The Chera Dynasty is one of the three principal dynasties that reigned in Southern India during the early centuries dotting the Christian Era. The origin of Chera Dynasty dates back to 300 BC. The Sangam literature is replete with details and stories of the rulers of the Chera dynasty who achieved and accomplished extraordinary respect, and also with tales of the great poets who were patronized by the Chera Rulers.
Traditionally, the Chera Dynasty is broadly classified into the following sections, based on the Areas and Topography –
- Puzhinadu (the sandy land) – This was formerly known as Ezhil Malai kingdom.
- Kudanadu (the western land) – This comprised of the land lying on the western end of the Cheran domain.
- Karkainadu (the rocky, impenetrable land) – This lies to the East of Kudanadu.
- Kuttanadu (the land of lakes) – The name, as it clearly signifies, was adopted no doubt because the land was abundant with lakes and ponds.
- Velnadu – The fifth and last domain.
Chera Dynasty – Military
Like all powerful kingdoms, the Cheras too had their fair share of enemies, and fought several battles with their competitors – the Cholas and the Pandiyans. To prepare themselves for such attacks, the Cheras put together a fully equipped army that was complete with chariots, elephants, infantry and cavalry. The Cheras were also a superstitious clan, and they had many ingrown traditions, one of which involved the Chera rulers who fought and won their battles wearing anklets made out of the crown of the rulers they defeated.

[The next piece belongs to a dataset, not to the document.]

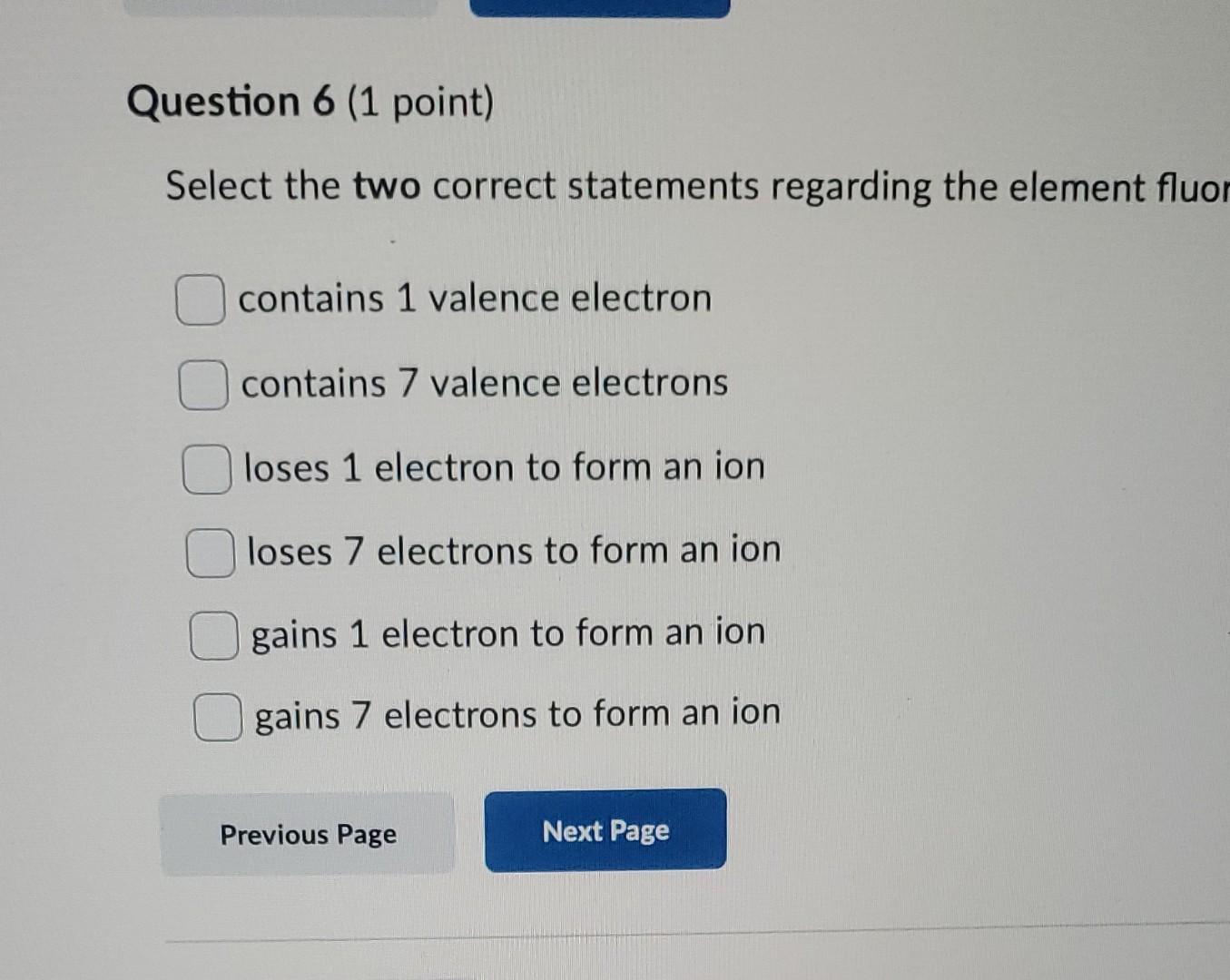This screenshot has width=1230, height=980.
Task: Return to prior question via Previous Page
Action: (x=308, y=834)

Chera Dynasty – Trade and Commerce
Trade flourished during their reign, it involved commercial relations with the Satavahanas within the Indian Territory, and the Romans and Greeks abroad. Since the Chera power extended to coastal areas of Southern India, they used it to their advantage by building ports and thereby enabling trade and commerce to flourish.
At the time when the Chera Dynasty was thriving, differences on the basis of caste and race had not cropped up, and the people lived under the common banner of equality.